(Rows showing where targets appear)
::::

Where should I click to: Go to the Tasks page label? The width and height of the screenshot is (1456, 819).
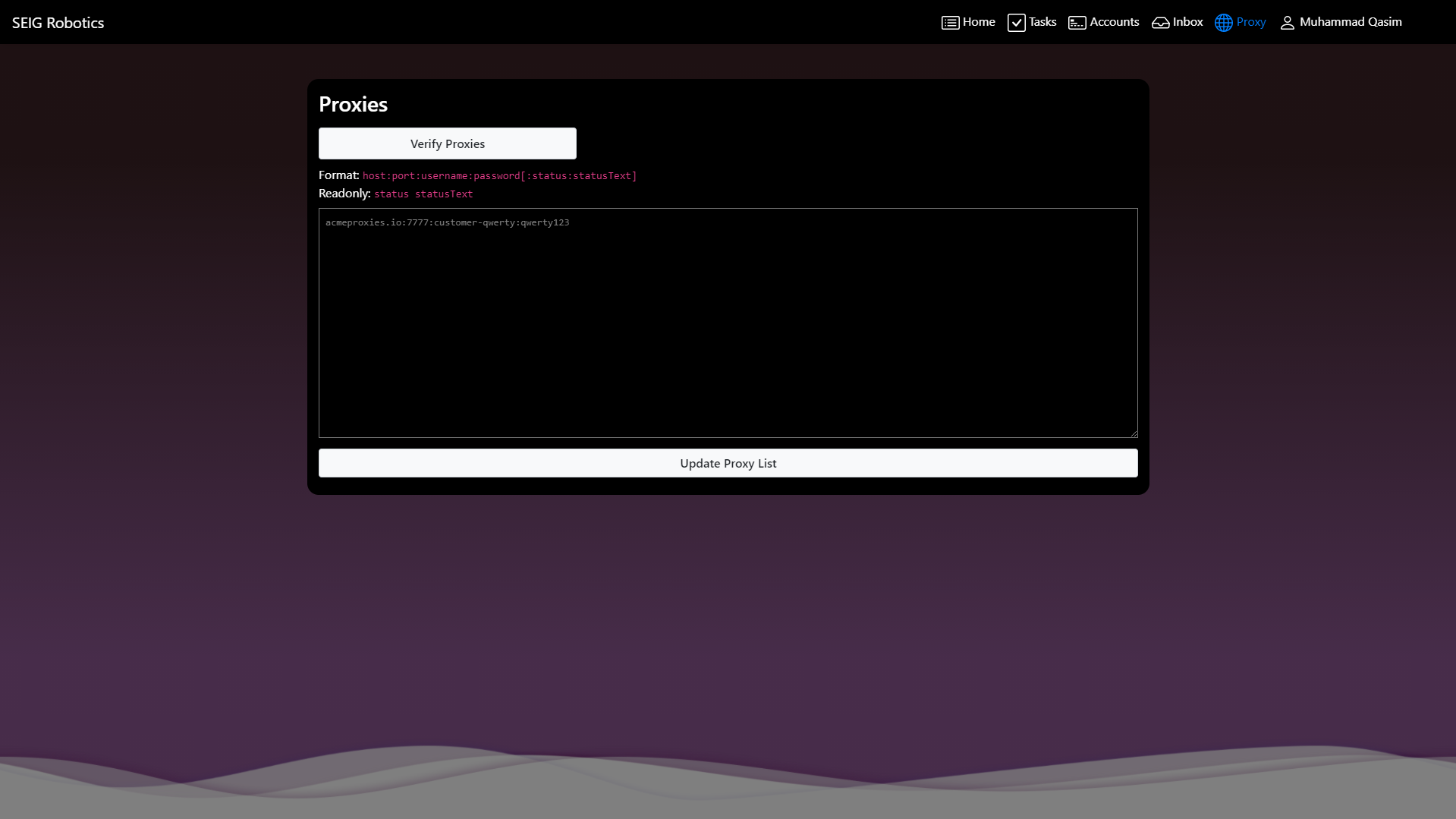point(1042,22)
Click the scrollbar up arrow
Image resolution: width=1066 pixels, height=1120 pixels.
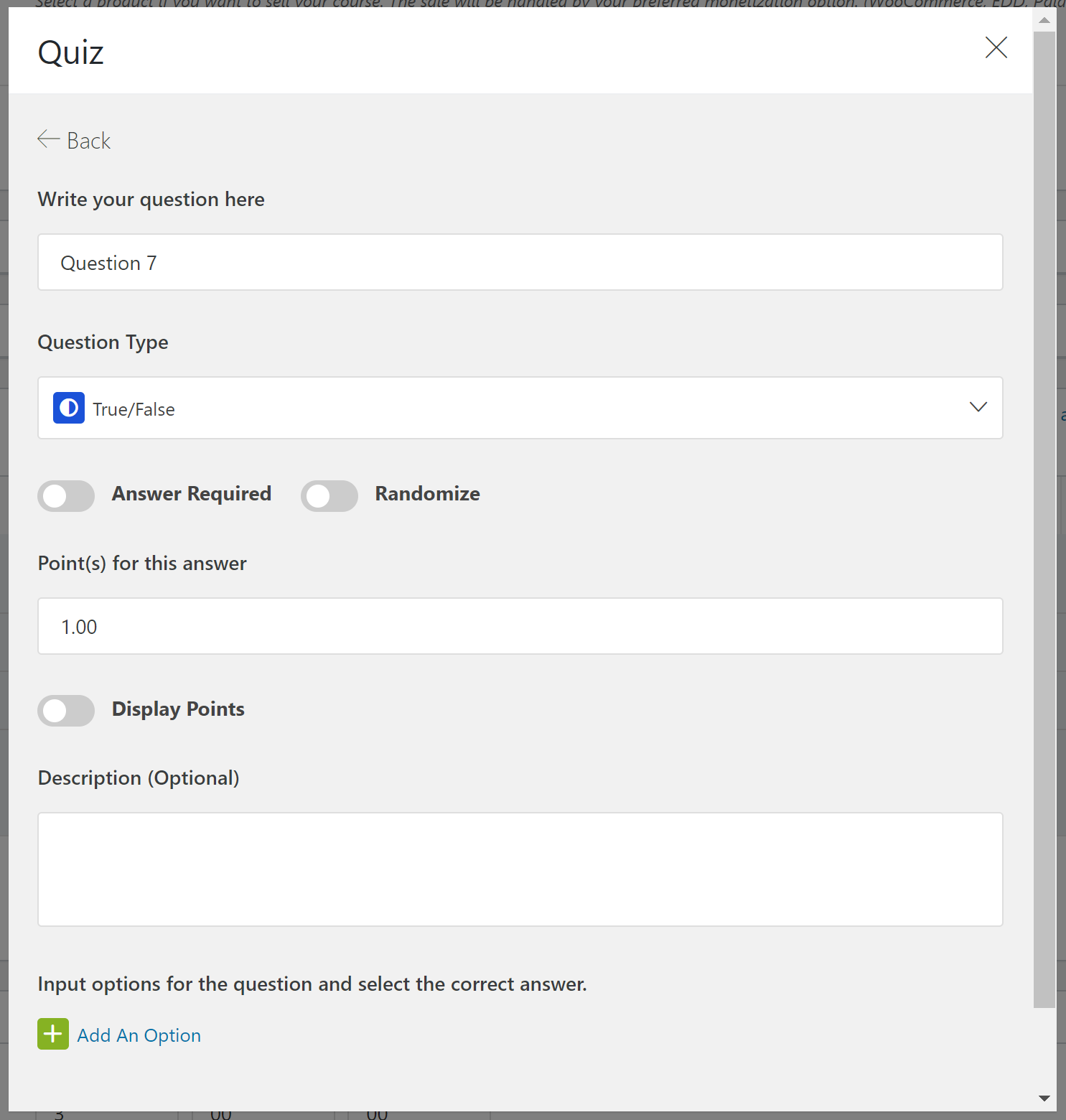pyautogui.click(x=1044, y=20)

::::

WHAT YOU WILL DO: Please retype every line of the material above word for word, leaving out the pictures.

FINAL RESULT:
Where should I click to: Go to the Tasks page label? The width and height of the screenshot is (1456, 819).
point(1042,22)
Click the scrollbar up arrow
Image resolution: width=1066 pixels, height=1120 pixels.
pyautogui.click(x=1044, y=20)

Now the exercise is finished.